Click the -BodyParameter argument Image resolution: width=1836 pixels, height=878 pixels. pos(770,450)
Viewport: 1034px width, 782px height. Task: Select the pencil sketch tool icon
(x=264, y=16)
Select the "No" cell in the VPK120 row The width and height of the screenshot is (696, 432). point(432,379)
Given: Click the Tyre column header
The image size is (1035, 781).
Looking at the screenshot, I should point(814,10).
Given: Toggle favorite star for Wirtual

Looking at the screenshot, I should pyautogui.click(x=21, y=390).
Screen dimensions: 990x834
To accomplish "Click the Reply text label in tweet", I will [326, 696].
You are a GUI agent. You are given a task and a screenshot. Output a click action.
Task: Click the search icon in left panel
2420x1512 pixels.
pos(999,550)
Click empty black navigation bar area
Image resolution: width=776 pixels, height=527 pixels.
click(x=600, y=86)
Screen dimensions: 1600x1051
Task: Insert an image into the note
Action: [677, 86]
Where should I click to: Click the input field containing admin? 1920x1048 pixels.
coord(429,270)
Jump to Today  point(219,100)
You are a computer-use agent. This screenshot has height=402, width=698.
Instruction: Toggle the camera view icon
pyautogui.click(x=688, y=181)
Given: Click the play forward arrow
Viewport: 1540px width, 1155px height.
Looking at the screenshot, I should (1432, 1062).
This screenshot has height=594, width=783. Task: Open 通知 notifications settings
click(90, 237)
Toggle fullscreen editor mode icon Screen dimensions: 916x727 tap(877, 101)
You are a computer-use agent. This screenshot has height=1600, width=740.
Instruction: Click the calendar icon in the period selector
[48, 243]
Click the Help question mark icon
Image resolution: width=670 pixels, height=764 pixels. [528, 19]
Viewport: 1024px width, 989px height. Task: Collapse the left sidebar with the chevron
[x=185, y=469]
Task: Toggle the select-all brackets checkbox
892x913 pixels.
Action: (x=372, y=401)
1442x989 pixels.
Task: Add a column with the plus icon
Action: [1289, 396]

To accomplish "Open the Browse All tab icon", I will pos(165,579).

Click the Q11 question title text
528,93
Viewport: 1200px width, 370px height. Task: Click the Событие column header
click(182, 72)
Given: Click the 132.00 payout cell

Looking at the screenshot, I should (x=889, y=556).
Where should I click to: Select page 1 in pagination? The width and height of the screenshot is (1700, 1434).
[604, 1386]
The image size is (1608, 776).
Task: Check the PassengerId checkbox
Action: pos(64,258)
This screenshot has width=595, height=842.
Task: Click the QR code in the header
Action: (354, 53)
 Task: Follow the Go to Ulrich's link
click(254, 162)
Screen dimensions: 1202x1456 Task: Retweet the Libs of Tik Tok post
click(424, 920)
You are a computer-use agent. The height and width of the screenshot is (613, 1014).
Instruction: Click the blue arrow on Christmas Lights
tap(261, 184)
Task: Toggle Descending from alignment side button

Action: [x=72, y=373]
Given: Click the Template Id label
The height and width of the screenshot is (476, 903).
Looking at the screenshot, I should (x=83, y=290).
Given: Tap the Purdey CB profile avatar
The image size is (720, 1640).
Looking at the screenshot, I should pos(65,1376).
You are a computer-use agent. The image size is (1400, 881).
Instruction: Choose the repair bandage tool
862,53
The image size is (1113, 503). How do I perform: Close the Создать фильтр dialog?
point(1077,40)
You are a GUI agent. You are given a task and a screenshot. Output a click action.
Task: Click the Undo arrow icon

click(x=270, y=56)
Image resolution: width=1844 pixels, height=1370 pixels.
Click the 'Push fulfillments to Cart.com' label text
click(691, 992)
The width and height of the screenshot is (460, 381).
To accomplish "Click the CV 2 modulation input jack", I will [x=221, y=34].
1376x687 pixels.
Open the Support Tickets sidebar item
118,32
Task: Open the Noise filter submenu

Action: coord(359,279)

○ ○ ○ ○ ○

TASK OBJECTIVE
Return exactly the lines from the one containing "Task: Click the Undo arrow icon" to the last line of the data, and nothing more.

RESULT FOR THIS TASK
Task: Click the Undo arrow icon

click(x=270, y=56)
Image resolution: width=1844 pixels, height=1370 pixels.
Click the 'Push fulfillments to Cart.com' label text
click(691, 992)
The width and height of the screenshot is (460, 381).
To accomplish "Click the CV 2 modulation input jack", I will [x=221, y=34].
1376x687 pixels.
Open the Support Tickets sidebar item
118,32
Task: Open the Noise filter submenu

Action: coord(359,279)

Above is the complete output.